WORK TO BE COMPLETED
Copy the records below word for word, leaving out nothing.

SOURCE RECORDS
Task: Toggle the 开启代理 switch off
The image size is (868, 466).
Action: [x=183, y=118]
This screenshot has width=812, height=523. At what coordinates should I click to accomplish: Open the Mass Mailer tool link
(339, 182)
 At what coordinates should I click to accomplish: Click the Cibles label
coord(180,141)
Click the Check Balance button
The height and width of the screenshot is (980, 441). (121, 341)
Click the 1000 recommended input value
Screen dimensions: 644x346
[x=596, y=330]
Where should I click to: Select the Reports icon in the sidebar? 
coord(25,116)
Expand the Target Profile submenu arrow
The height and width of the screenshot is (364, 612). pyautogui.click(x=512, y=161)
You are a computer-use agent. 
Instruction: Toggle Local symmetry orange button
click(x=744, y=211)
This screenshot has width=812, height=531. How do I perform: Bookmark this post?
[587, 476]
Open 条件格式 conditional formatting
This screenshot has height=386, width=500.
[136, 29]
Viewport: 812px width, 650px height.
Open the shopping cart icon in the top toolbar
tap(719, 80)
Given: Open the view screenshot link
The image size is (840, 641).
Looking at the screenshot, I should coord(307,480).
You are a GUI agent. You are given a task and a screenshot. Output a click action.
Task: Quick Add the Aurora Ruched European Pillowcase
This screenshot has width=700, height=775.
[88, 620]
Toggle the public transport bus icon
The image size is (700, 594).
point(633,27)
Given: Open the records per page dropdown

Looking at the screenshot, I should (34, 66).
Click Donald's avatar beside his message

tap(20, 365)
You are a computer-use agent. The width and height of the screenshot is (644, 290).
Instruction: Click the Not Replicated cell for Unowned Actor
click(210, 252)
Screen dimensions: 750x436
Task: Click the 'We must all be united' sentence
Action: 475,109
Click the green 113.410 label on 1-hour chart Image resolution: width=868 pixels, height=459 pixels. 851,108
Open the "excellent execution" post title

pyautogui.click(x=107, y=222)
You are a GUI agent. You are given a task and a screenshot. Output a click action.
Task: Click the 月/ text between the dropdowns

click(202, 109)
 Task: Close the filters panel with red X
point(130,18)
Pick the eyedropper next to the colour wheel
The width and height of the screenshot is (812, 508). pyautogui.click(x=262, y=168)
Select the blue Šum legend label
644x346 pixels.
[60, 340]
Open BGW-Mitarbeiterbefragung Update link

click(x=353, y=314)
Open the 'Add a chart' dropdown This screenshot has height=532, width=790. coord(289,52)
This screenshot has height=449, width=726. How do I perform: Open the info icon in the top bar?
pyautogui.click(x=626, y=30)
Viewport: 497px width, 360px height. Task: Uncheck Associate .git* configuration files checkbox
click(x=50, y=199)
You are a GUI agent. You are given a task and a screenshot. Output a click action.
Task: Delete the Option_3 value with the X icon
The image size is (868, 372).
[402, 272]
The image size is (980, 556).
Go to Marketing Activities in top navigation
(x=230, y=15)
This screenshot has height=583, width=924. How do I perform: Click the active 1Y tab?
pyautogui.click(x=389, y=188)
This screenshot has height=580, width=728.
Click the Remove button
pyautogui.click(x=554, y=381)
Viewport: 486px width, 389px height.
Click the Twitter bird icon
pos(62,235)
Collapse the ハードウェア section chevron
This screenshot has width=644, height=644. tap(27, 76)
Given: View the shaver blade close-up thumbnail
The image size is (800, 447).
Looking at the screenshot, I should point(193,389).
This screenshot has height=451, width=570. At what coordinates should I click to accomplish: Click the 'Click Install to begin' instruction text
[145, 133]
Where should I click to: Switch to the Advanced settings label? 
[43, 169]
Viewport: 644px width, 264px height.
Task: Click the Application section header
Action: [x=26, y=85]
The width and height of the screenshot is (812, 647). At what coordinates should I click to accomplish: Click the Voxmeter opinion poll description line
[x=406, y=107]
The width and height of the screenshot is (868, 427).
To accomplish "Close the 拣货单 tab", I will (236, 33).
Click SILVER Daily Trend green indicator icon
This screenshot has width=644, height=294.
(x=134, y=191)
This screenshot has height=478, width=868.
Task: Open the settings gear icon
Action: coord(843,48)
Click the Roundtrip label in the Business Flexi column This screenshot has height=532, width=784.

EXERCISE SOLUTION
Task: Toggle the 开启代理 switch off
The image size is (868, 466).
Action: [x=183, y=118]
This screenshot has width=812, height=523. At what coordinates should I click to accomplish: Open the Mass Mailer tool link
(339, 182)
 At what coordinates should I click to accomplish: Click the Cibles label
coord(180,141)
Click the Check Balance button
The height and width of the screenshot is (980, 441). (121, 341)
Click the 1000 recommended input value
Screen dimensions: 644x346
[x=596, y=330]
Where should I click to: Select the Reports icon in the sidebar? 
coord(25,116)
Expand the Target Profile submenu arrow
The height and width of the screenshot is (364, 612). pyautogui.click(x=512, y=161)
You are a computer-use agent. 
Instruction: Toggle Local symmetry orange button
click(x=744, y=211)
This screenshot has width=812, height=531. How do I perform: Bookmark this post?
[587, 476]
Open 条件格式 conditional formatting
This screenshot has height=386, width=500.
[136, 29]
Viewport: 812px width, 650px height.
Open the shopping cart icon in the top toolbar
tap(719, 80)
Given: Open the view screenshot link
The image size is (840, 641).
Looking at the screenshot, I should coord(307,480).
You are a GUI agent. You are given a task and a screenshot. Output a click action.
Task: Quick Add the Aurora Ruched European Pillowcase
This screenshot has width=700, height=775.
[88, 620]
Toggle the public transport bus icon
The image size is (700, 594).
point(633,27)
Given: Open the records per page dropdown

Looking at the screenshot, I should (34, 66).
Click Donald's avatar beside his message

tap(20, 365)
You are a computer-use agent. The width and height of the screenshot is (644, 290).
Instruction: Click the Not Replicated cell for Unowned Actor
click(210, 252)
Screen dimensions: 750x436
Task: Click the 'We must all be united' sentence
Action: 475,109
Click the green 113.410 label on 1-hour chart Image resolution: width=868 pixels, height=459 pixels. 851,108
Open the "excellent execution" post title

pyautogui.click(x=107, y=222)
You are a GUI agent. You are given a task and a screenshot. Output a click action.
Task: Click the 月/ text between the dropdowns

click(202, 109)
 Task: Close the filters panel with red X
point(130,18)
Pick the eyedropper next to the colour wheel
The width and height of the screenshot is (812, 508). pyautogui.click(x=262, y=168)
Select the blue Šum legend label
644x346 pixels.
[60, 340]
Open BGW-Mitarbeiterbefragung Update link

click(x=353, y=314)
Open the 'Add a chart' dropdown This screenshot has height=532, width=790. coord(289,52)
This screenshot has height=449, width=726. How do I perform: Open the info icon in the top bar?
pyautogui.click(x=626, y=30)
Viewport: 497px width, 360px height. Task: Uncheck Associate .git* configuration files checkbox
click(x=50, y=199)
You are a GUI agent. You are given a task and a screenshot. Output a click action.
Task: Delete the Option_3 value with the X icon
The image size is (868, 372).
[402, 272]
The image size is (980, 556).
Go to Marketing Activities in top navigation
(x=230, y=15)
This screenshot has height=583, width=924. How do I perform: Click the active 1Y tab?
pyautogui.click(x=389, y=188)
This screenshot has height=580, width=728.
Click the Remove button
pyautogui.click(x=554, y=381)
Viewport: 486px width, 389px height.
Click the Twitter bird icon
pos(62,235)
Collapse the ハードウェア section chevron
This screenshot has width=644, height=644. tap(27, 76)
Given: View the shaver blade close-up thumbnail
The image size is (800, 447).
Looking at the screenshot, I should point(193,389).
This screenshot has height=451, width=570. At what coordinates should I click to accomplish: Click the 'Click Install to begin' instruction text
[145, 133]
Where should I click to: Switch to the Advanced settings label? 
[43, 169]
Viewport: 644px width, 264px height.
Task: Click the Application section header
Action: [x=26, y=85]
The width and height of the screenshot is (812, 647). At what coordinates should I click to accomplish: Click the Voxmeter opinion poll description line
[x=406, y=107]
The width and height of the screenshot is (868, 427).
To accomplish "Close the 拣货单 tab", I will (236, 33).
Click SILVER Daily Trend green indicator icon
This screenshot has width=644, height=294.
(x=134, y=191)
This screenshot has height=478, width=868.
Task: Open the settings gear icon
Action: coord(843,48)
Click the Roundtrip label in the Business Flexi column This screenshot has height=532, width=784.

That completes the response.